On January 12, 2015, President Obama announced his administration’s comprehensive approach to enhance American consumers’ security in light of the ever increasing inter-cyber connectivity of consumers. Among the highlights he noted were certain legislative proposals. These proposals included the following:
Personal Data Notification & Protection Act: This proposal seeks to provide a uniform body of law that sets forth notice requirements for companies to report a data breach to its customers. The proposed time frame for the notice is 30 days from the date of the breach. Presently, numerous states have their own data breach notification laws.
Student Digital Privacy Act: The legislation would proscribe the use of data collected from students in the educational context and limit the use of such information to educational purposes only. It also prevents entities from selling this information or using students’ information for targeted advertising.
Consumer Privacy Bill of Rights: In the next 45 days, this revised draft legislation will be released. It sets forth clear principles relating to the collection of consumers’ data and ensures that consumers’ expectations are met.
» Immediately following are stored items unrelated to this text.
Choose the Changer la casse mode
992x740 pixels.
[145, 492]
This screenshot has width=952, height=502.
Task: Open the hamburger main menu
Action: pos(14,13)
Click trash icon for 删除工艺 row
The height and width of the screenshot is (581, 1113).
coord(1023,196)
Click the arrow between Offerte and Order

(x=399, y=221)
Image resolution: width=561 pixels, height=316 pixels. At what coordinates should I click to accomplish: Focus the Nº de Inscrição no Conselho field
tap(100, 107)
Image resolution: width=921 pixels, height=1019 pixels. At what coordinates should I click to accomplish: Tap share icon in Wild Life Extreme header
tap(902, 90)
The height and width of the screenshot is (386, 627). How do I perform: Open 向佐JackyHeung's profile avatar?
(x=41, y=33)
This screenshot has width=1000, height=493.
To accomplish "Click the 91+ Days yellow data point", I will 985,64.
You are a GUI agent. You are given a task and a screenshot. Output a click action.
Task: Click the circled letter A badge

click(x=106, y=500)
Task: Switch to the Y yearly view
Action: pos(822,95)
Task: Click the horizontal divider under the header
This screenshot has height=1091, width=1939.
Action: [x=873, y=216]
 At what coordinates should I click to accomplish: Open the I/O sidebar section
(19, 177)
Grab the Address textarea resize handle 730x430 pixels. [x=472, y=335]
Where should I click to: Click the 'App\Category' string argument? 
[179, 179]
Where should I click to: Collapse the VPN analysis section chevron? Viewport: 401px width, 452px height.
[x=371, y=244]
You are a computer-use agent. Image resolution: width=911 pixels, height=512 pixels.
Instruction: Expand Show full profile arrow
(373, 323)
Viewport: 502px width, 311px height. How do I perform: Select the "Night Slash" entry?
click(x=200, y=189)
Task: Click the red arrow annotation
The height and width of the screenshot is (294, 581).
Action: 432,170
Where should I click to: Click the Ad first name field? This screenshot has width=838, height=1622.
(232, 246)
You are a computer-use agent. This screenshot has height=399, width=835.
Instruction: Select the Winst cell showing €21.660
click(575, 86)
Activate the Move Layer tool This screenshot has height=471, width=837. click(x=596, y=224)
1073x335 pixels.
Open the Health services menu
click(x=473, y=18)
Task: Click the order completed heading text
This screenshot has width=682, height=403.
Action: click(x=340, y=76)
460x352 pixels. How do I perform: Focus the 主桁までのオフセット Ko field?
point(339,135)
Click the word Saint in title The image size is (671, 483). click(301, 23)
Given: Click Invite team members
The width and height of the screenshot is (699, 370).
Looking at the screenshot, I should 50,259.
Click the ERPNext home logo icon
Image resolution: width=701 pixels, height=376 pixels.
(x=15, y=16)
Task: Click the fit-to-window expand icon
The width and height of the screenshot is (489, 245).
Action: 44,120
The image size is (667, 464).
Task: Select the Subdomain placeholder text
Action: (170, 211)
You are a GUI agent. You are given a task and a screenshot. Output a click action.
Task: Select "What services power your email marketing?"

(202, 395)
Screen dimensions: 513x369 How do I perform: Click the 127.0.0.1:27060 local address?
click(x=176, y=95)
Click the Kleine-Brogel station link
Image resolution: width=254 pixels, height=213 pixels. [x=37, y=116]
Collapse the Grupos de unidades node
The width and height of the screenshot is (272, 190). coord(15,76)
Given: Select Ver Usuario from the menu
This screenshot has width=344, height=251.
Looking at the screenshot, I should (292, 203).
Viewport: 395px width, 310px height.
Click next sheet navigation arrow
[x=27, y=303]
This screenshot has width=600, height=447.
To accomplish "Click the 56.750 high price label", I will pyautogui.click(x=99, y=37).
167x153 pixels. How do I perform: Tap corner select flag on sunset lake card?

Commentators are already calling into question how the federal framework will work with laws that many states already have in place. Of course, there will be no way to fully assess how the two systems will work together until more details are provided about the federal plan. President Obama is expected to discuss these proposals and provide further detail during his upcoming State of the Union address to the nation on January 20, 2015. At this point, the most information we have can be found in a White House Fact Sheet circulated on January 12, 2015.